■ Task item:
When the line with "Open Connectivity settings in the sidebar" turns up below, begin repeating exactly, and carry on through the line with "Where should I click to: Tap"; no pictures go into the copy.

■ Supplied data:
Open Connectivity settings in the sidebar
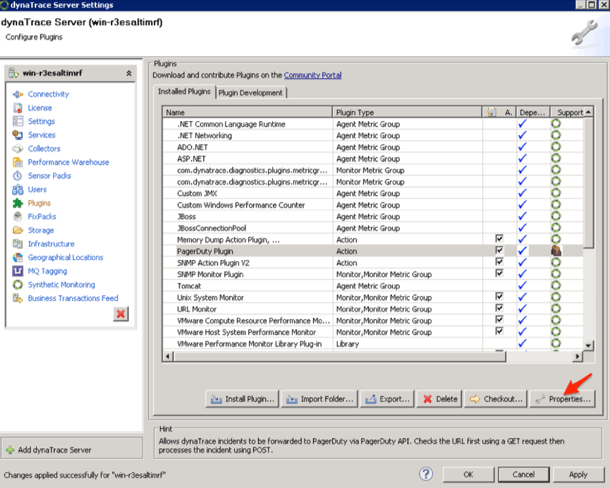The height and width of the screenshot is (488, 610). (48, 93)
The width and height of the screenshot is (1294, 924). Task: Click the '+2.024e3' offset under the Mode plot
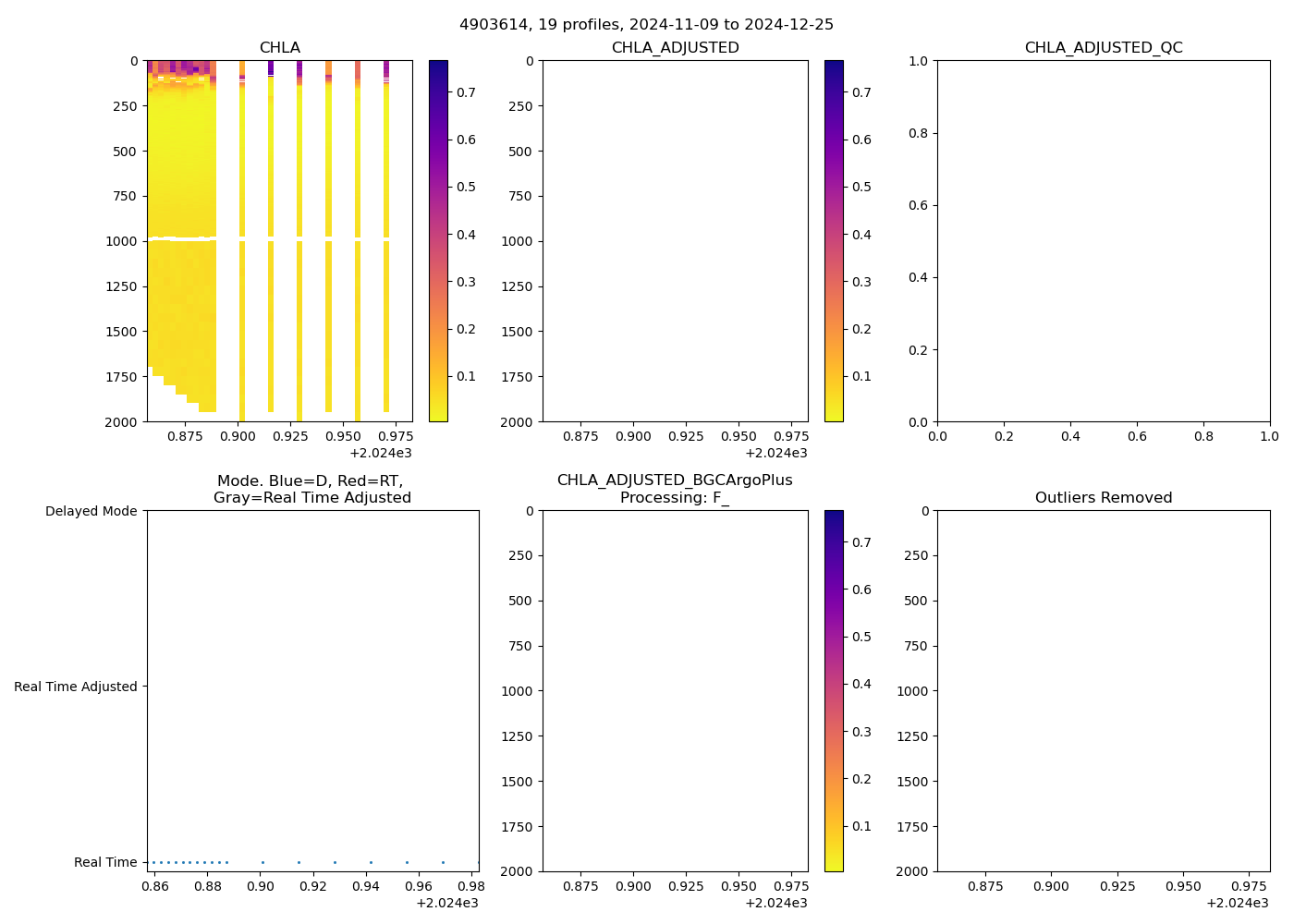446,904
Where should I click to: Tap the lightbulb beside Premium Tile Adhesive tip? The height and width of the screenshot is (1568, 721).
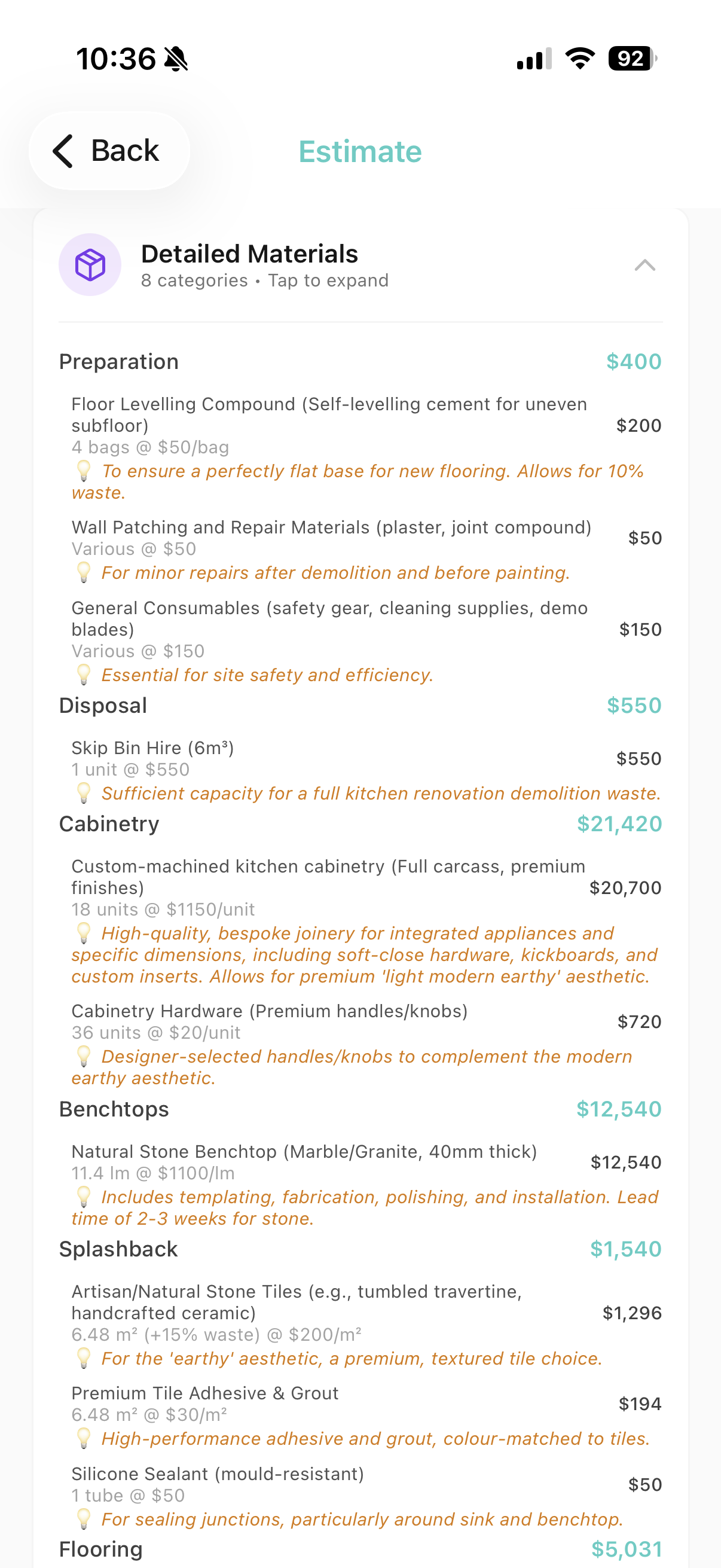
* * *
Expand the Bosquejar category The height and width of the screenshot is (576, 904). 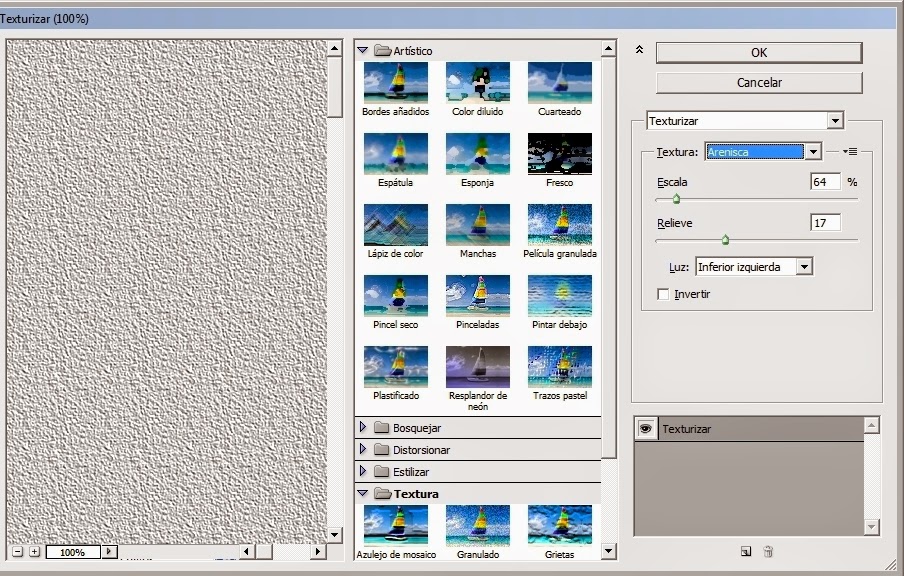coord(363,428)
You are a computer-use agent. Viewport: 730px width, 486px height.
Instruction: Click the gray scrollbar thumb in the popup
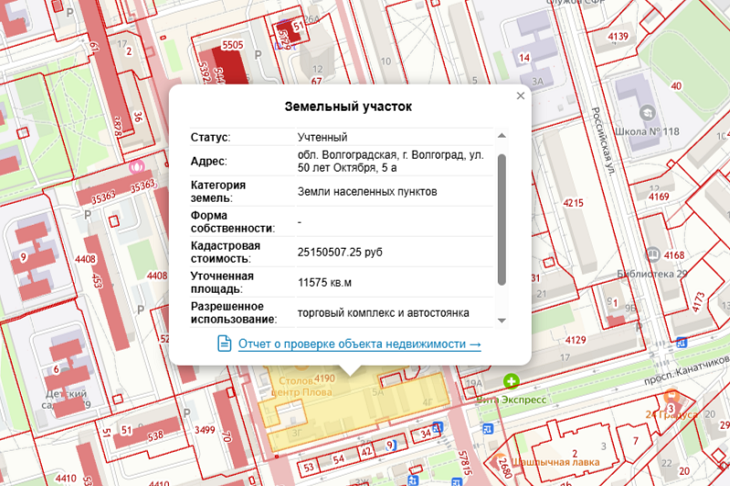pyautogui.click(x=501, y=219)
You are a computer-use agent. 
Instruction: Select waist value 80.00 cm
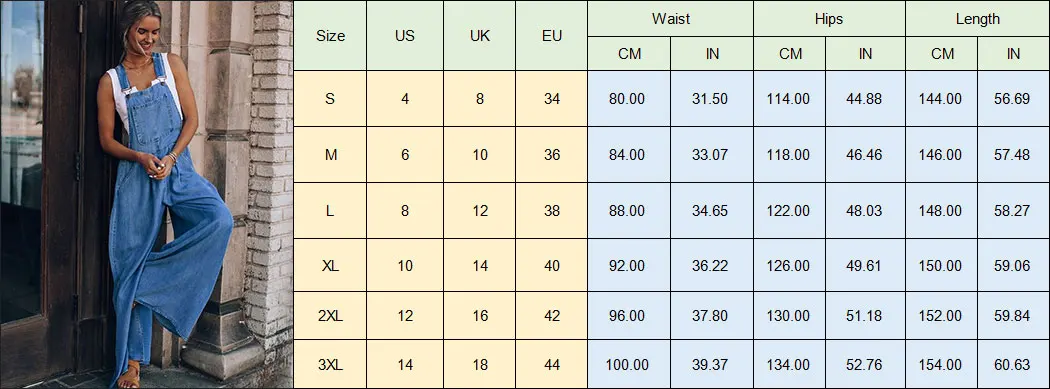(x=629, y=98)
---
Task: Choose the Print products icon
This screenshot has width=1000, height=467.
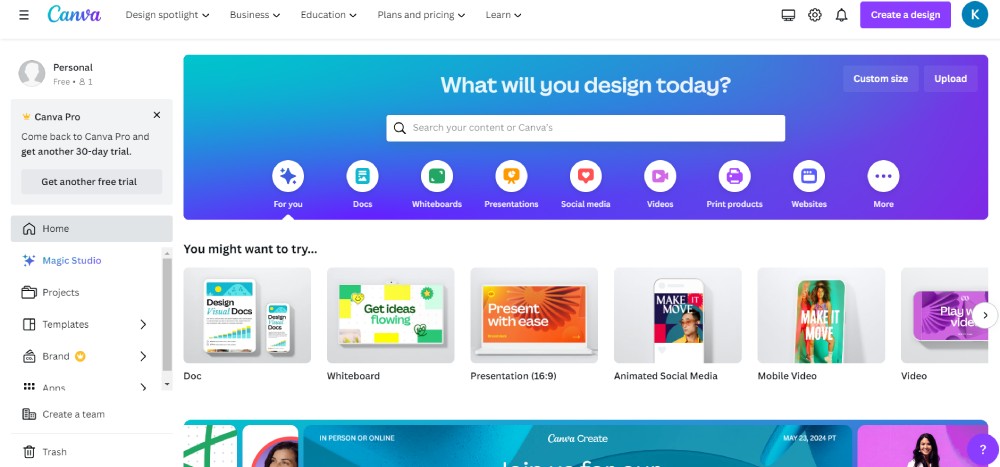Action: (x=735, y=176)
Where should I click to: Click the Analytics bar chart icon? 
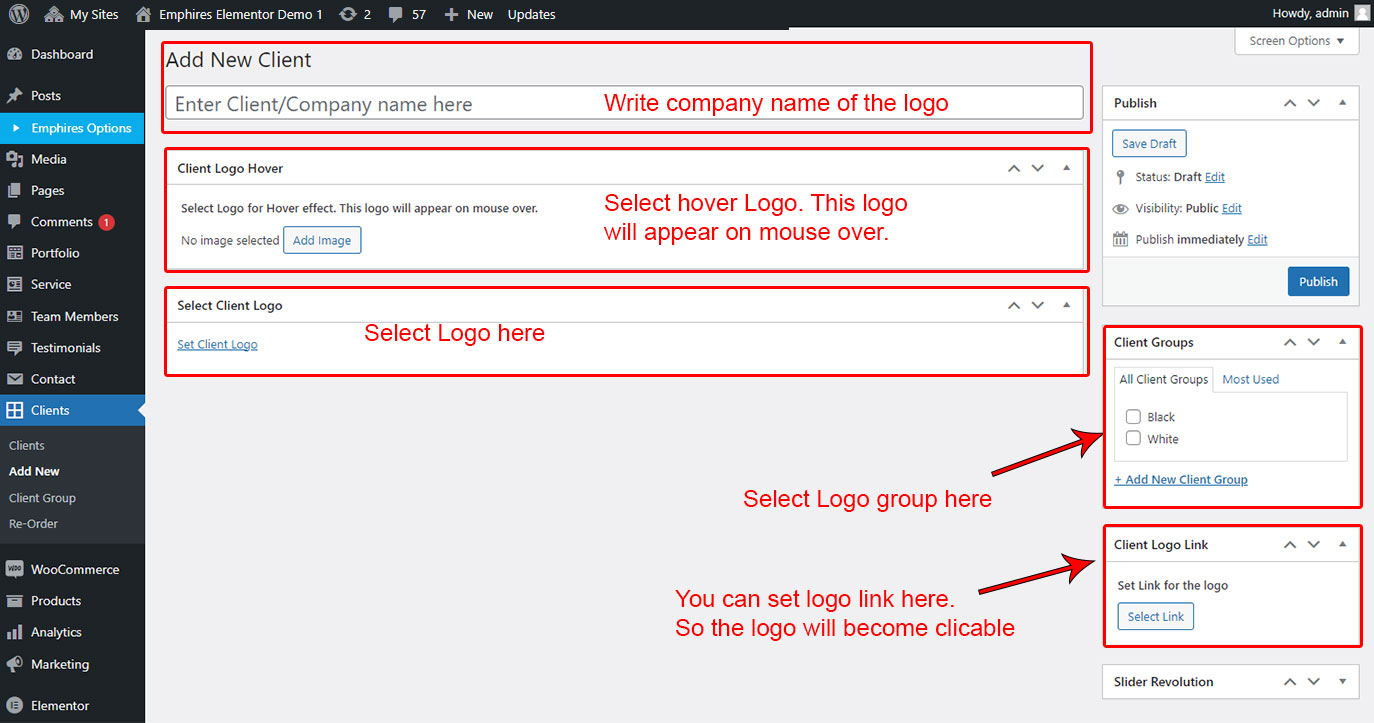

■ Answer section:
Open Connectivity settings in the sidebar
The height and width of the screenshot is (488, 610). (48, 93)
The width and height of the screenshot is (1294, 924). Task: Click the '+2.024e3' offset under the Mode plot
446,904
Where should I click to: Tap the lightbulb beside Premium Tile Adhesive tip? The height and width of the screenshot is (1568, 721).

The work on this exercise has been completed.